The strategic value of data for insurance companies
María Jesus Pérez Fuentes
We participated in the Data Driven Day, where the focus was on the data-driven transformation taking place in relation to insurance, energy, and industry.
From a competitive advantage to a corporate obligation
Fundamental pillars of a good data governance model
- Data Management Processes: to allow definition of an organization’s internal workflows.
- A Common Language: to be applied to data within an organization; for example, by producing a glossary of terms shared by all departments.
- Efficient organization: through creation of new teams, data offices, etc., to encourage companies to implement data culture by generating value and continual improvement.
- Data quality: it must be ensured that decisions will not be based on low-quality data, and it is therefore important to define standards, parameters, and metrics that will help safeguard and monitor data quality within an organization.

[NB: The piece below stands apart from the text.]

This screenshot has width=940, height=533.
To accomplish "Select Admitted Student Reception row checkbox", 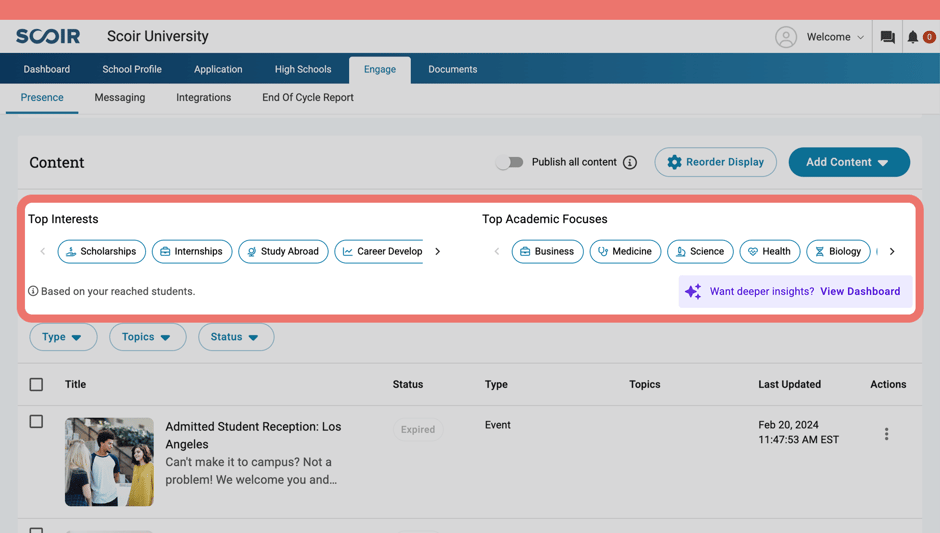I will (x=36, y=422).

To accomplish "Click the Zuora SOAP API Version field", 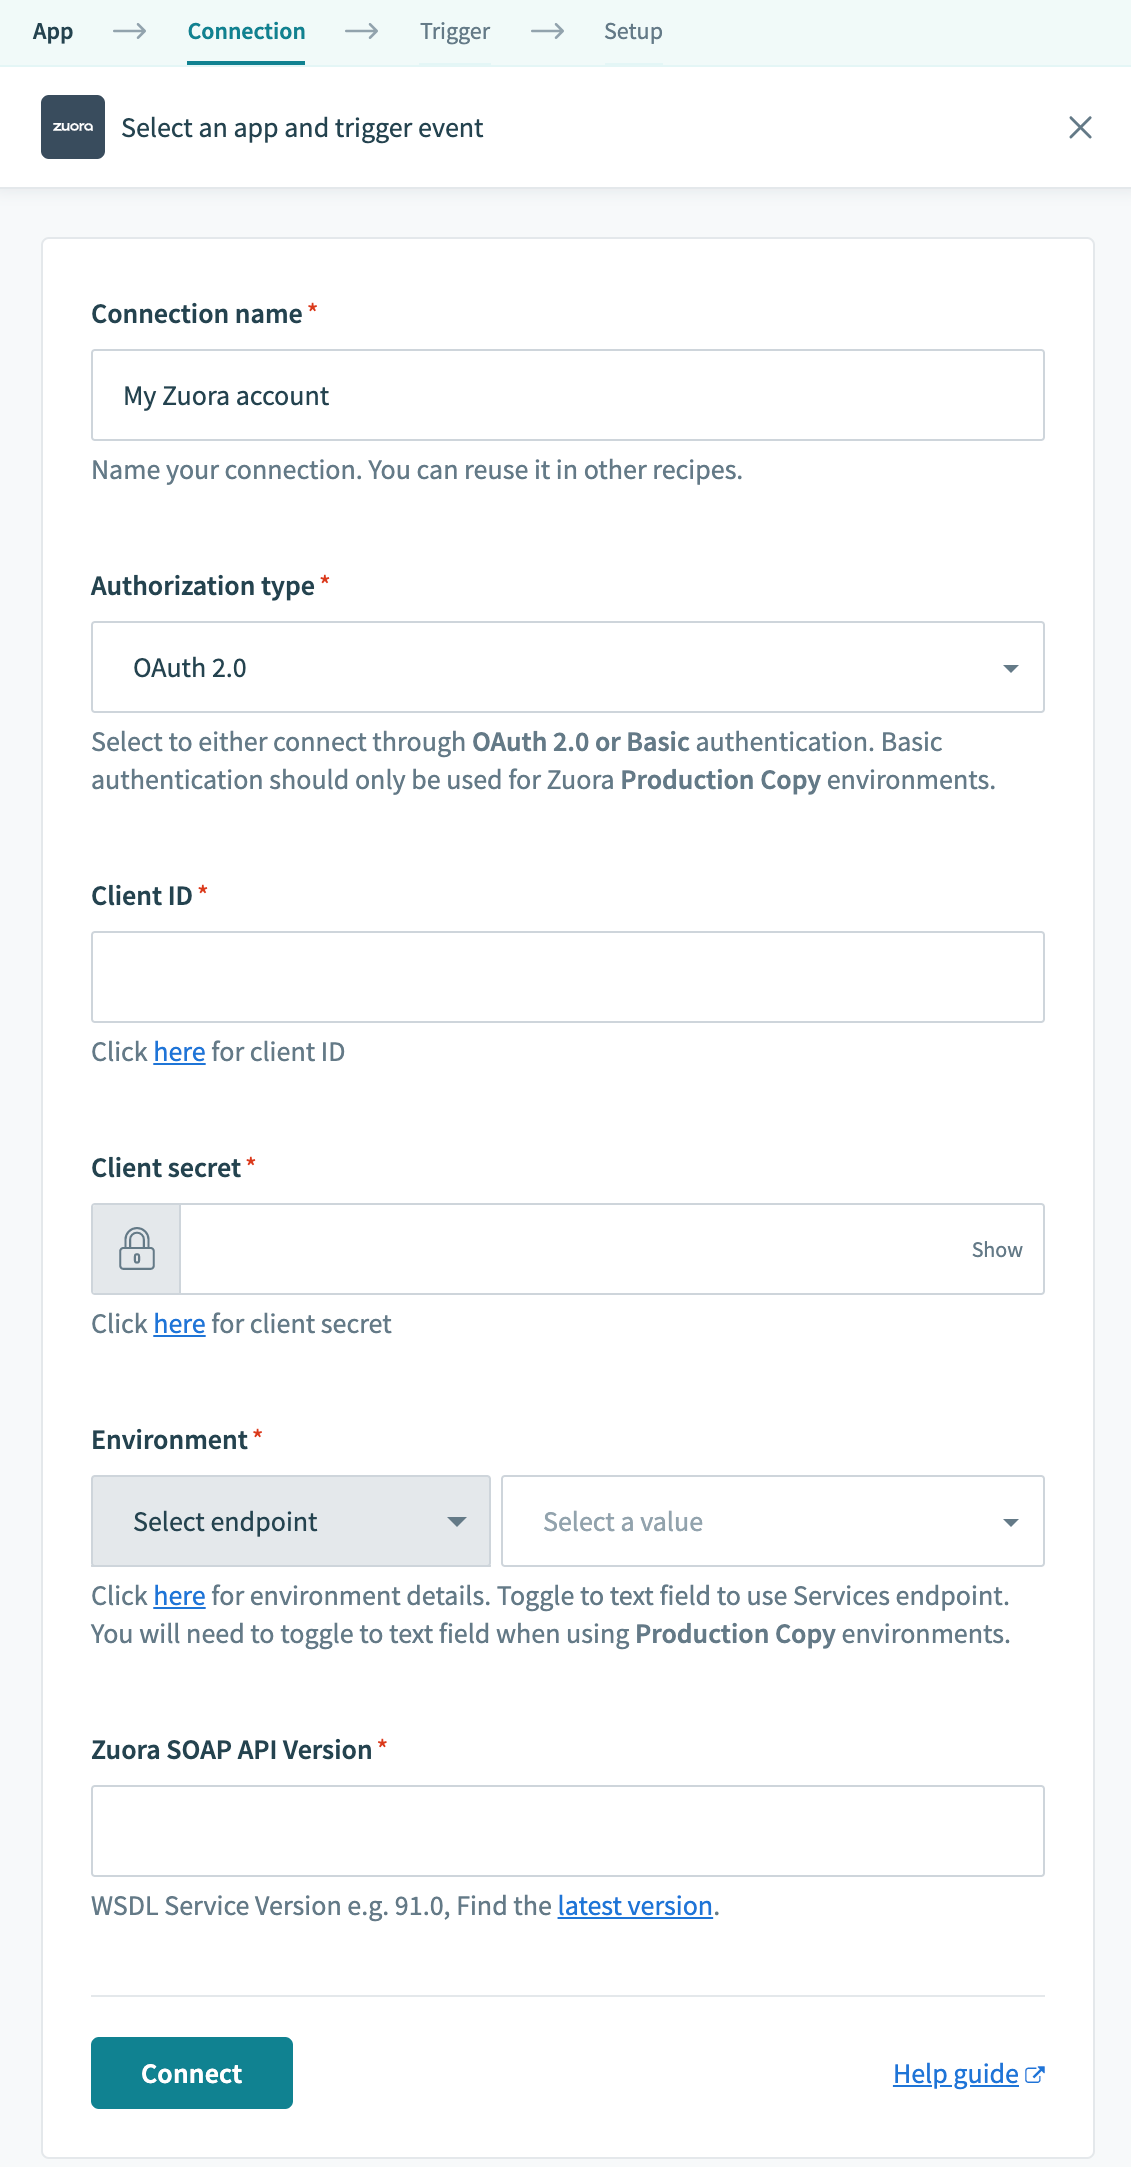I will (567, 1830).
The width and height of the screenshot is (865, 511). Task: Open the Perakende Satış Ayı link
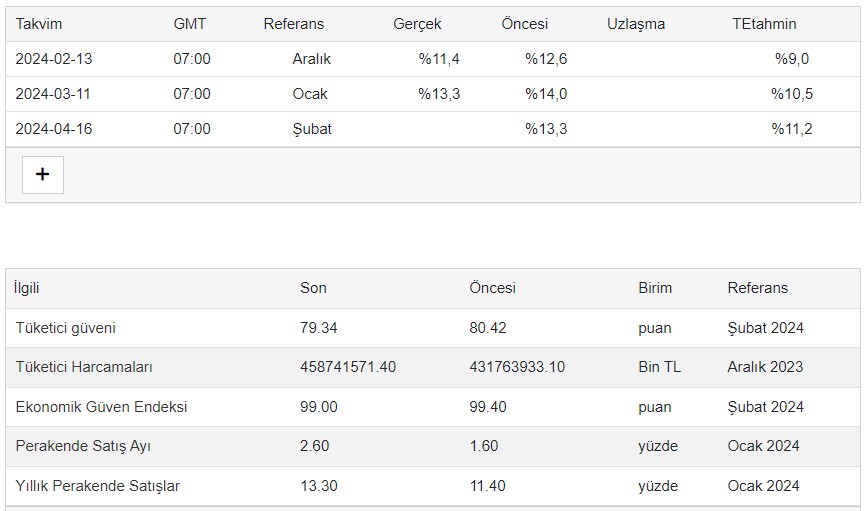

- Technology: to allow construction of architectures for reference data, along with technological solutions, information models, and infrastructure criteria that will enhance the technical implementation of data.
- Security: this must be embedded within an organization’s culture and applied to all data management processes, to ensure that data is always used correctly.
Maribel Solanas, Chief Data Officer at MAPFRE, explained how the process of change is being implemented gradually at the company, with the existing internal experience and knowledge being understood as fundamental, and with assessment of the contributions they can make to the current situation.
Internal talent is key, and this is why we emphasize specific training, while also recognizing the need to supplement it with external training when necessary. The dynamics of teamwork are being transformed to incorporate aspects that are more traditional as well as those that are more disruptive, combining the strengths of rigorous business knowledge with new approaches, always with the aim of advancing the company’s strategic objectives.
“One of the main challenges in transforming insurance companies into data-driven companies is understanding the complementary nature of everything we do. This means combining the experience, skills, and knowledge we already have within our company with the capabilities and disciplines derived from new ways of working, which are much more collaborative and flexible”, she explained.
To make the benefits of improved data governance within a company tangible, it is essential to establish some measurement principles that can reveal the advantages of working without silos, so that the various processes can reinforce each other.
MOI allows new case studies and pilot projects to run in parallel with other medium-term and long-term initiatives, because combining these two facets is what allows tangible results to be achieved. This approach also maximizes the value of investments made in developing capabilities, prioritization, and implementing other initiatives, by taking into account their beneficial impact on the company.
The use of data science by insurance companies has become more dynamic in the post-pandemic context, and it is therefore important to have a privacy function to construct a trustworthy data model with a customer-centered perspective. Elements such as privacy by design and privacy engineering (k-anonymity and differential privacy) must be seen as fundamental aspects of the transformation into a data-driven company.
“The major challenge we face is ensuring that the large volumes of external and internal data we manage are collected in a transparent manner, and processed in compliance with ethical guidelines that take into account the rights and liberties of all stakeholders”, explained María Luisa Fernández, a lawyer at MAPFRE España with expertise in privacy and data protection.
These fields can be seen as benchmarks for the changes that are transforming insurance companies, where one of the main goals is to create more business through the continual data-based learning derived from interactions with customers.
Diego Bodas, Manager of Advanced Analytics at MAPFRE España, described new types of customers “who demand absolute immediacy. This represents a challenge for the insurance industry, because the complexity of the business has traditionally restricted our ability to respond so quickly”.
Streamlining customer service and eliminating perceptions of bureaucratic internal processes is one of MAPFRE’s main objectives, and it is also one where significant progress has been made in recent years, for example, in relation to digital verification procedures.